Read The Tower of Bones Online
Authors: Frank P. Ryan
‘Fishy girly spider thing – mmmmm!’
Kate ran at the creature and kicked it, barefooted, on its scaly belly. ‘Ow – ouch!’ She hopped about the sand, holding her injured foot. The kick had hurt her a lot more than it did the dragon. His scales seemed to be cast of iron. Kate’s throat was still dry with fright but she still couldn’t help but laugh. ‘I mean, what are those stumpy bits? Are they supposed to be your wings?’
The creature stood up and opened its jaws wide, as if to roar. And Kate stood back several paces on realising the disproportionate size of the jaws, now they were yawningly ajar, with twin rows of long, needle-sharp teeth that seemed to occupy half of its face. It made a hawking sound deep in its throat, but nothing happened.
‘Don’t talk about eating me again.
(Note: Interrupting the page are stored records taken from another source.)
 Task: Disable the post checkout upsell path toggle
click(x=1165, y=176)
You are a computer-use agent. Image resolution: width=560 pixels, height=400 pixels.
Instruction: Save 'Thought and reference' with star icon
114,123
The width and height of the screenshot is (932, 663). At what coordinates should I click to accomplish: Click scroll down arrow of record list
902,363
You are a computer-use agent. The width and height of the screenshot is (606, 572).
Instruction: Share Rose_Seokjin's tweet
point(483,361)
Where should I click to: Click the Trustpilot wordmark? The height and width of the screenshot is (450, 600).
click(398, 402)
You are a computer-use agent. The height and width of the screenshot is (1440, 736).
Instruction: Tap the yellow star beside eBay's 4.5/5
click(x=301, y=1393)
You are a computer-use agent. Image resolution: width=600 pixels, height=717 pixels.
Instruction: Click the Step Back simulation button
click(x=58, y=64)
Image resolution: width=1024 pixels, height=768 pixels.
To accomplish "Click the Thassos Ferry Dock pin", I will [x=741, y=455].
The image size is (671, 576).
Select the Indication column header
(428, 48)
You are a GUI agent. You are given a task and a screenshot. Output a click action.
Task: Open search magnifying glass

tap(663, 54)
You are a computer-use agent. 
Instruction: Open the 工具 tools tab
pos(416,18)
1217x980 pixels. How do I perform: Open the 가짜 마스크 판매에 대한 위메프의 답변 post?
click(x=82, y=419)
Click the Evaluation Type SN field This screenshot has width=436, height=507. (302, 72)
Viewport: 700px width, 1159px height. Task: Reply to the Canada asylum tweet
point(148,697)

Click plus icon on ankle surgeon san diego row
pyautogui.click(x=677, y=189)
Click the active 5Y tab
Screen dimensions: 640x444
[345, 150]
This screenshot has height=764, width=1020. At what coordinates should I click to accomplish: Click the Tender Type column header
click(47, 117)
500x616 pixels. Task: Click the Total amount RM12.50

Don’t even joke about it.’
With a sigh, it closed its jaws and, wriggling the stumpy things on its back, it hung its head.
‘We need to sort this out.’
Kate flopped down to sit in the sand, screwing up her eyes against the grit carried in the wind, and she rubbed at her bruised toes. ‘I can’t believe it – a baby boy dragon! Oh, my – the den, the collection, it must have been your hoard. I’m so sorry about that.’
It reached out a forepaw and tried to brush her wrist.
‘That’s it! You’ve got to get this through your head. There is no question of girl-thing being fish for you.’
‘Lovely bones!’
Suddenly the oraculum in Kate’s brow flared. The dragon recoiled as its body was scorched by the emerald light. Squealing with outrage he ran under a rocky overhang, where Kate could make out his bulky shape in the shadows.
‘Not fair!’
‘Oh, for goodness sake!’ Kate crossed to what had been the floor of the den, looking for the spot where she had been sitting when her oraculum had blown it all away. There was precious little left of the little dragon’s hoard. She shoved her hands down into the soft sand and drew back something brilliantly opalescent. It was a nautilus shell, made of pure mother-of-pearl.
‘Mine! Mine!’
The dragon shrieked and hurled itself into the air, performing a series of somersaults, shaking the ground whenever he landed.
‘It’s really beautiful.’
The little dragon wheeled its head from side to side. ‘Gift from Momu – mine – my gift! Girl-thing please not break shiny thing!’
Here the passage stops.